→ WAS ZU TUN IST:
1) Welche Strategie nennt der Textauszug als praktikabel gegen eine zunehmend negativ gefärbte Einstellung gegenüber zugewanderten Menschen?
2) Stimmen diese Aussagen mit dem Textauszug überein? Antworte jeweils mit Ja oder Nein und zitiere die entscheidenden Worte genau.
(a) In der Untersuchung wurden «Flüchtlinge» weniger bevorzugt als «Migranten».
(b) Der Begriff «Wirtschaftsflüchtlinge» wird vor allem in einwanderungsfreundlichen Diskursen verwendet.
(c) Laut der Studie ist die Bedeutung der Bezeichnungen für zugewanderte Menschen unabhängig vom Kontext.

Der Grund, warum «Flüchtlinge» in der vorliegenden Untersuchung weniger bevorzugt wurden als «Migranten», sind wahrscheinlich Assoziationen, die nahelegen, dass «Flüchtlinge» keine Solidarität verdienen und zu einer negativen Bewertung des Begriffs führen. Begriffe wie «Wirtschaftsflüchtlinge», die vor allem in einwanderungsfeindlichen Diskursen verwendet werden, delegitimieren die Auswanderungsgründe dieser Menschen. Auf diese Weise treiben populistische Politikerinnen und Politiker ihre einwanderungsfeindliche Agenda voran, indem sie Flüchtlinge mit «unmoralischen» Zugewanderten gleichsetzen, die ihren Lebensstandard auf Kosten anderer verbessern wollen.
Schlussfolgerungen für die Kommunikation über Zugewanderte
Derzeit erleben die europäischen Länder eine zunehmende politische Radikalisierung und ideologische Polarisierung. Die Einwanderung ist eines der zentralen Themen, das Gesellschaften spaltet und so Demokratien untergraben kann. Die aktuelle Studie deutet darauf hin, dass die Bedeutung der Bezeichnungen für zugewanderte Menschen vom Kontext, in dem sie verwendet werden, beeinflusst wird – vor allem in negativer Hinsicht. Hieraus lassen sich Empfehlungen für die Kommunikation über zugewanderte Menschen ableiten: Eine praktikable Strategie gegen den Trend einer vermehrt negativ gefärbten Einstellung gegenüber zugewanderten Menschen ist eine präzise Kommunikation.

→ BEREITGESTELLTE DATEN:
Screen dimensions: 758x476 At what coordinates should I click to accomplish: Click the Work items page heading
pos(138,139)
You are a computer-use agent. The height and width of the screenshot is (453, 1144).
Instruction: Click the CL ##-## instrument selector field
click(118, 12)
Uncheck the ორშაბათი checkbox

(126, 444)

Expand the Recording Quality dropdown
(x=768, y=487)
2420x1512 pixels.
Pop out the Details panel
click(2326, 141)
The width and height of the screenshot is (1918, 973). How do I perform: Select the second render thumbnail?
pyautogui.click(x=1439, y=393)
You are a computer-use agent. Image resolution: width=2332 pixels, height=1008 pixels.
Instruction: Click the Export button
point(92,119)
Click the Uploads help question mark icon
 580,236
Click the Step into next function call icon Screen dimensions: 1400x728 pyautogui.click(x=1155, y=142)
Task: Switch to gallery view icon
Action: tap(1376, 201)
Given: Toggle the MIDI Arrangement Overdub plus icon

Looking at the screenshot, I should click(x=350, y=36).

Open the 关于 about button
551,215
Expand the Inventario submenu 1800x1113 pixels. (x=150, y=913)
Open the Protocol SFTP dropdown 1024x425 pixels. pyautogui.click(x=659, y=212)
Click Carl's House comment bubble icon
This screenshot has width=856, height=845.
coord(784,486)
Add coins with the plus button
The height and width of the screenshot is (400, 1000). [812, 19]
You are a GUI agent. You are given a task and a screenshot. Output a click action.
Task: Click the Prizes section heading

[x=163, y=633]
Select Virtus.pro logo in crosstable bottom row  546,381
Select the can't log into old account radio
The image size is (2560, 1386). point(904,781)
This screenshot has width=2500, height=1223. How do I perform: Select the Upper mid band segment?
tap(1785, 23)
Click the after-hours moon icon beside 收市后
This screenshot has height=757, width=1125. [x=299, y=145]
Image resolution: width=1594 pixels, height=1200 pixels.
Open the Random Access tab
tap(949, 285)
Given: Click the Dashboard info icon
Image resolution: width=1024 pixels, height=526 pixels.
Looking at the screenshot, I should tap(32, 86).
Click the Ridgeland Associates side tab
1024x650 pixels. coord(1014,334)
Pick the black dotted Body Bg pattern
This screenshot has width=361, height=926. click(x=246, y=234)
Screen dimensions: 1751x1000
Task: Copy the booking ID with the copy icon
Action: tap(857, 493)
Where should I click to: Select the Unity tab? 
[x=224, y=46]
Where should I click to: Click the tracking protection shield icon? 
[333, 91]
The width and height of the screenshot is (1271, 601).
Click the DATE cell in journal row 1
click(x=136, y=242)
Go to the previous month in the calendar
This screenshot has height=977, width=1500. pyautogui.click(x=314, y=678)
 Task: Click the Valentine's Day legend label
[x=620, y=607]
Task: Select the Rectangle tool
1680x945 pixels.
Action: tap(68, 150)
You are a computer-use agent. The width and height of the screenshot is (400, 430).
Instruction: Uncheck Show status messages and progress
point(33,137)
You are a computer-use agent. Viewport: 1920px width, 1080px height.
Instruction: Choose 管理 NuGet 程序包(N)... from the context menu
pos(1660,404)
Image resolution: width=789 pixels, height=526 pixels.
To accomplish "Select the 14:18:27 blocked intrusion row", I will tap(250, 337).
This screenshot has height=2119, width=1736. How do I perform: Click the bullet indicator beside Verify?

→ LÖSUNGEN:
1) Eine präzise Kommunikation.

2)
(a) Ja: „«Flüchtlinge» in der vorliegenden Untersuchung weniger bevorzugt wurden als «Migranten»“
(b) Nein: „die vor allem in einwanderungsfeindlichen Diskursen verwendet werden“
(c) Nein: „die Bedeutung der Bezeichnungen für zugewanderte Menschen vom Kontext, in dem sie verwendet werden, beeinflusst wird“